I'm using BackupExec and VCB to backup a few VMs. As I understand it, the pre-job script creates a snapshot of my VMs, mounts them as virtual directories on my backup server, and then my backup exec job just backs up the local folders like normal. The problem I'm having occurs during the pre-job script and the directory for one particular server is never mounted.
When I look at the VI client and look at recent activity, I see the snapshot has begun but hasn't finished. It appears to time out after 15 minutes, and thus the server is never backed up.
I have multiple VMs being backed up this way and the others work fine. The troublesome VM has a virtual disk of 85GBs, however, another VM that does work has a virtual disk of nearly 100GBs.
I'm wondering what else about a VM could cause the snapshot to take a long time to create. Is it an issue with the VM host perhaps? The VM host is a very powerful server, and none of the VM guests are used heavily, plus the backups are run off-hours so it shouldn't be a case that the server is just overworked. Are there any logs or tools I can use to see what's slowing the snapshot down?
VMWare uses the term snapshot rather loosely. It is not actually creating a copy of your server, what it does is to stop making any changes to the existing diskfile - and redirect the changes to a delta file for the life of the snapshot.
What this means is:
I think that what the VCB process does is to make a snapshot (so that the data doesn't change during the copy), and then make a clone of the frozen file for backing up. This can take some time - although you mention that it succeeds for a larger server, so this probably isn't the issue.
One possibility is if you have any virtual disks marked as independent. If so, these are ignored by the snapshot process, and possibly by VCB as well. Not sure how VCB mounts the drives, but perhaps it requires a drive that is marked as independent?
Latency and SCSI reservations have already been mentioned and those are often the cause.
Other things to check:
Are your vmtools in this particular VM installed and running properly? Is the VM running an outdated version of vmtools? The VMware tools are key for getting a good snapshot. For example, more recent versions of ESX 3.5 and vmware tools support using VSS as the snapshot provider for Windows VMs but the updated version of vmware tools would need to be installed with VSS support and that would need to be configured.
The backup resource: is this particular job queuing for an extended period of time?

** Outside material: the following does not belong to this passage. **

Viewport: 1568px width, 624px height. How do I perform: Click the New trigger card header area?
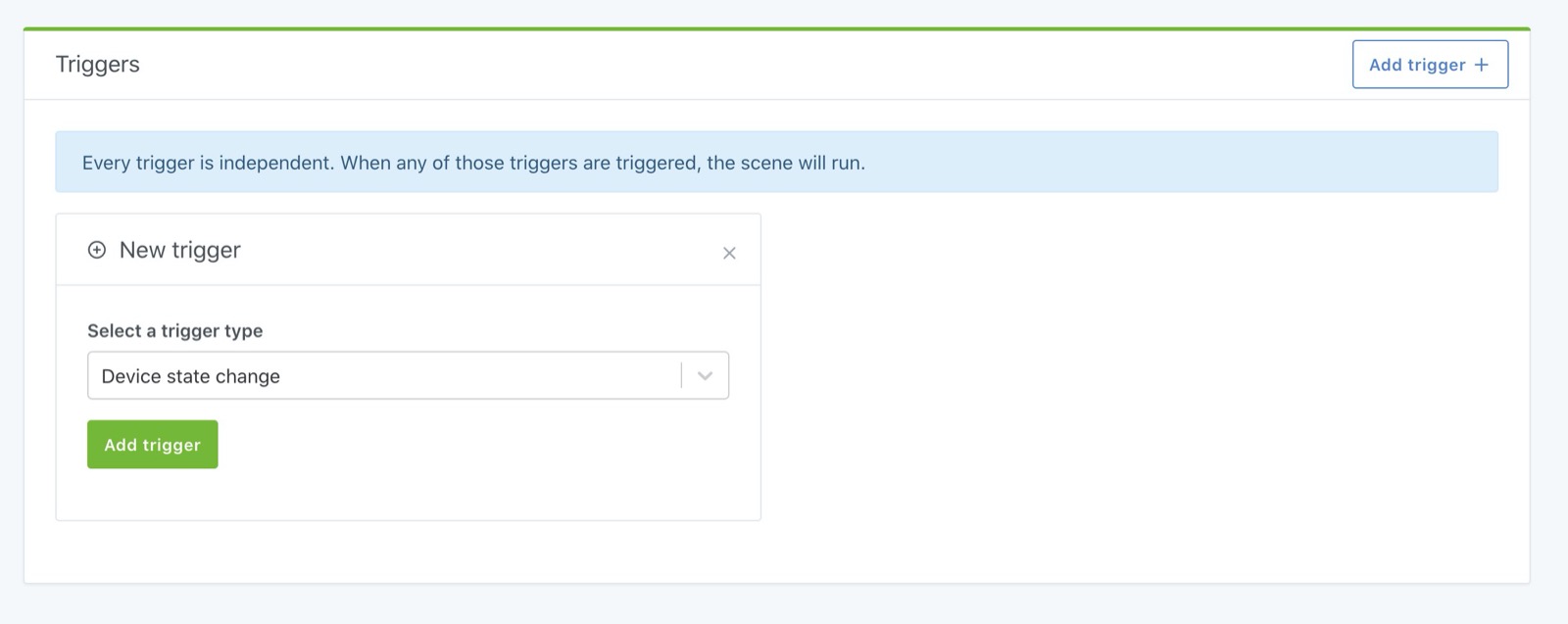click(409, 250)
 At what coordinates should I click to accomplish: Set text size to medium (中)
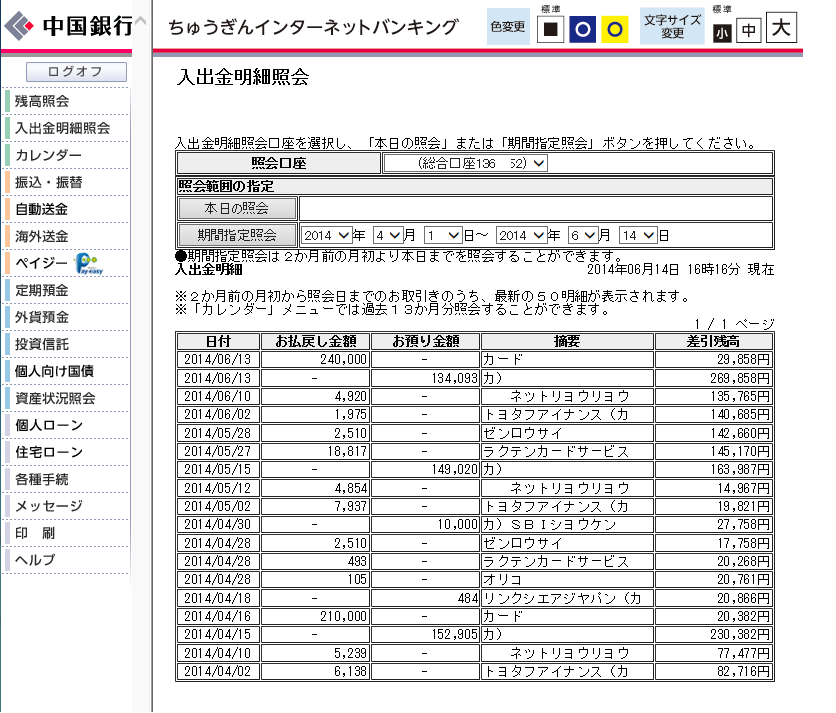749,30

If the disk stage or tape drive is in use and the job remains at the snapshot stage for an extended period of time, the snap may never actually get taken. This seems unlikely given your description but in general it might be something to check.
Check the latency on your san when this is occurring. It could be that another vm or process (sql server job?) is hitting the san at the same time.
How many VMs do you host on that same LUN? How busy are they?
We have had major trouble here with some VMware ESX servers laying so many SCSI reservation on a LUN, other ESX servers using the same LUN weren't able to write to the LUN anymore. You should be able to see this in the logfiles though.
ESX sets a SCSI reservation on an entire LUN when it goes off doing metadata updates. It is possible that VCB adds some to the already heavy load on the LUN here.
Officially, this problem has been fixed for some months, but we still experience trouble every now and then.
Another thing, make sure that defragging never runs while there is a snapshot against the VM. The delta file just explodes in size.